- [Task prompt]:
Answer these questions about the wheel spacer thread below:
1. What offset does Caleb want to go back to?
2. What size spacers did Sheep fit with the Borbets, and on which wheels?
3. What was the ET of the fullsize 16" spare on Sheep's Jetta 4?

- [Document passage]:
# Does anybody make a 2mm wheel spacer?



## Caleb (May 19, 1999)

I am looking for a 2mm wheel spacer. Does anybody make one of these. The smallest ones I have seen are 5mm. I am looking to go from 40mm offset back to stock 38mm offset.


----------



## Sheep (Dec 21, 2000)

*Re: Does anybody make a 2mm wheel spacer? (Caleb)*

I have never seen such that thin, and not so sure it wouldn't be susceptible to stress cracking....it's unpractical for a company to make a spacer so thin. 2mm is so inconsequential you'd not even notice it so why would you want to "make up" such a small difference? Even the OEM wheels on my Jetta 4 had different offsets.....17" Longbeaches were ET38, but fullsize 16" spare was ET42.
I replaced them with 18x8 Borbets ET35, with 8mm spacers on rear only. Here's link for you to see effect.
http://www.imagestation.com/al...idx=9
http://www.imagestation.com/al...idx=2
Gosh, you could make your own 2mm spacers out of posterboard sprayed with multicoats of plastic coating if you're that desperate, or even finding some flexible plastic sheeting.
Keep in mind, that if you don't use anti-seize on backside of an alum spacer and around hub's lip, it will only take a few weeks of wet weather (expecially with salt on winter roads) for the spacer to electrolytically weld itself to the steel hub. With a 2mm spacer, you'd NEVER get the thing off without ruining it! Even with the antiseize, you still need to pull wheels and spacers occasionally to clean and respray again.


_Modified by Sheep at 12:10 AM 2-26-2004_


----------



## Caleb (May 19, 1999)

*Re: Does anybody make a 2mm wheel spacer? (Sheep)*

Well I have a huge long story about my wheels and how my car drives all screwed up if I put on my summer wheels compared to my winter wheels. I will post my experience if you want but I warn you it is a hell of a story. Basically I have concluded that 2mm makes all the difference in the world on my car.


----------



## Sheep (Dec 21, 2000)

*Re: Does anybody make a 2mm wheel spacer? (Caleb)*

You said nothing originally regarding summer/winter wheels, so I didn't know the whole situation, therefore I addressed a generalized scenario not knowing details. Concerning winter/summer wheels....you didn't mention what material in your different sets, size of wheels, weights, or type of tire and tread. Those variables can factor HUGELY into the handling of car and not even remotely be related to 2mm offset difference.








Since I've pushed my previous 1.8T Jetta in competition to speeds well over 120mph on winding course, I know wheel offset increases ranging anywhere from 3-8mm along with some basic susp upgrades vastly improved the handling/control/stability, etc of this car. That's my experience....and the same is being borne out to a greater degree with this TT and I've not even done springs/dampers yet.


_Modified by Sheep at 12:54 AM 2-26-2004_


----------



## Caleb (May 19, 1999)

[Data listing]

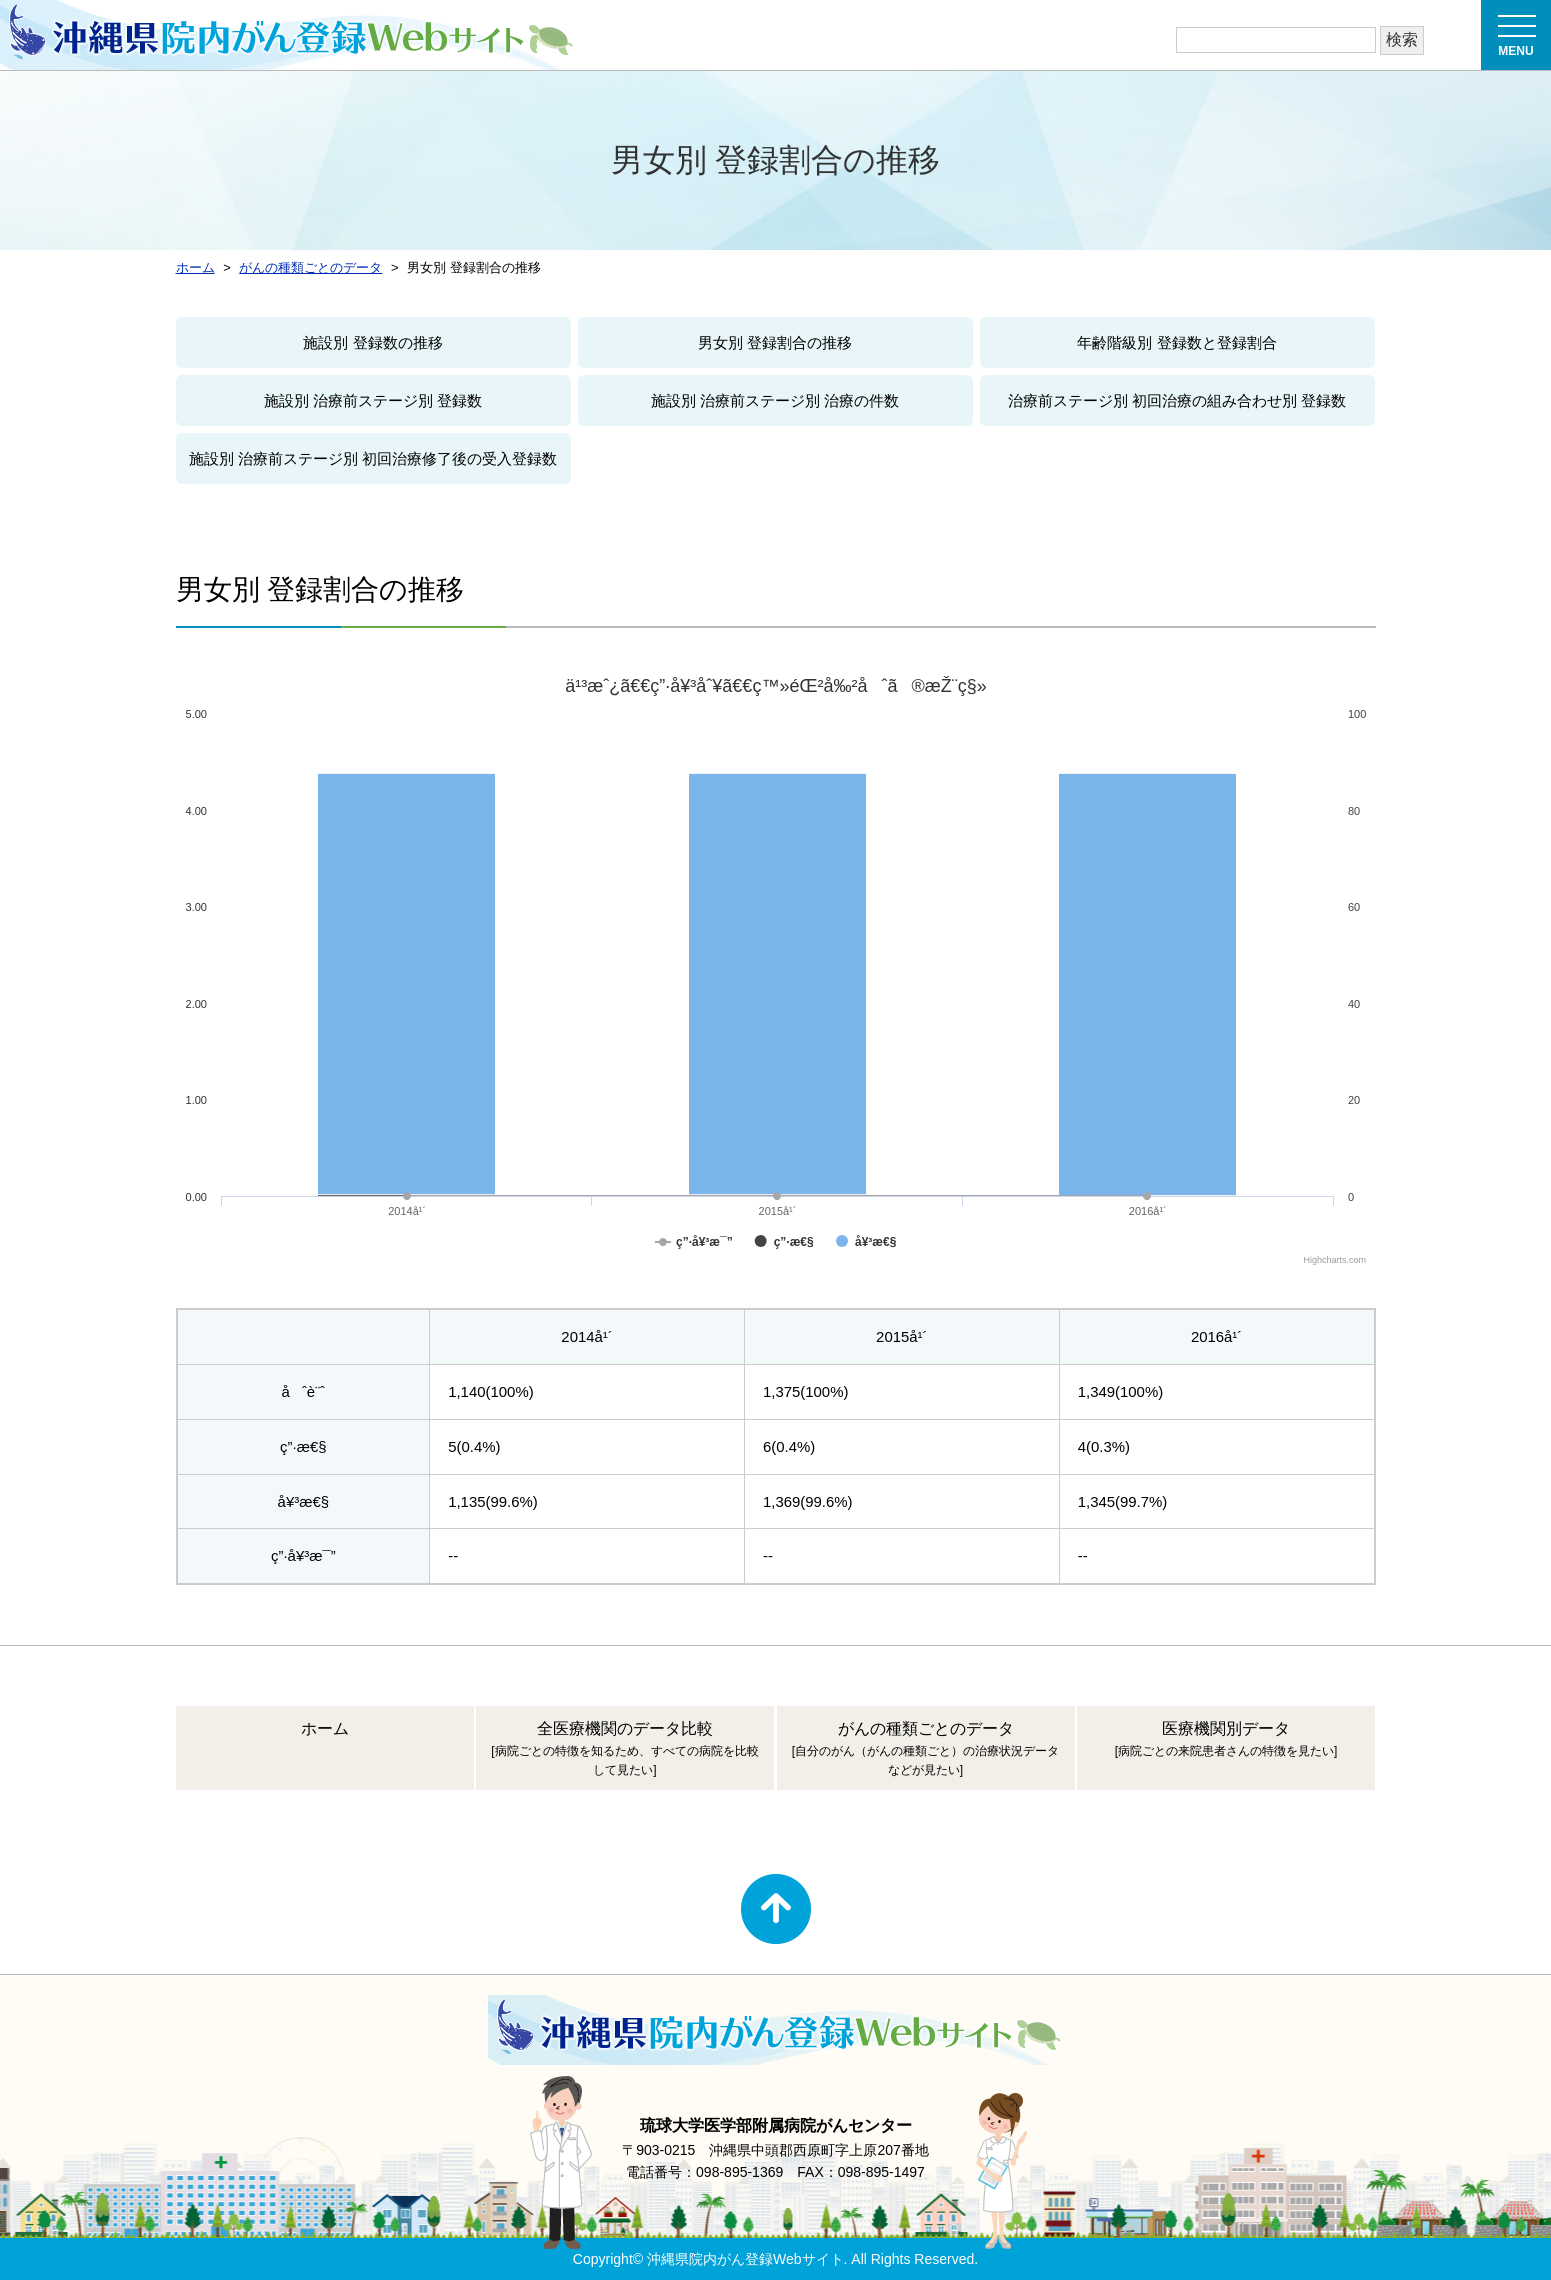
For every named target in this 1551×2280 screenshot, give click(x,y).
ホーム (325, 1728)
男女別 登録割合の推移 (775, 342)
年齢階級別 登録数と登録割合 (1176, 342)
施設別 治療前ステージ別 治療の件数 (775, 400)
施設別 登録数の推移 (372, 342)
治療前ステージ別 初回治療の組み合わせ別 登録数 (1177, 400)
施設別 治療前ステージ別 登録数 (373, 400)
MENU (1517, 41)
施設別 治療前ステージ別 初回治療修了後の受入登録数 (373, 458)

- [Answer to this problem]:
1. The stock 38mm offset.
2. 8mm spacers, on the rear only.
3. ET42.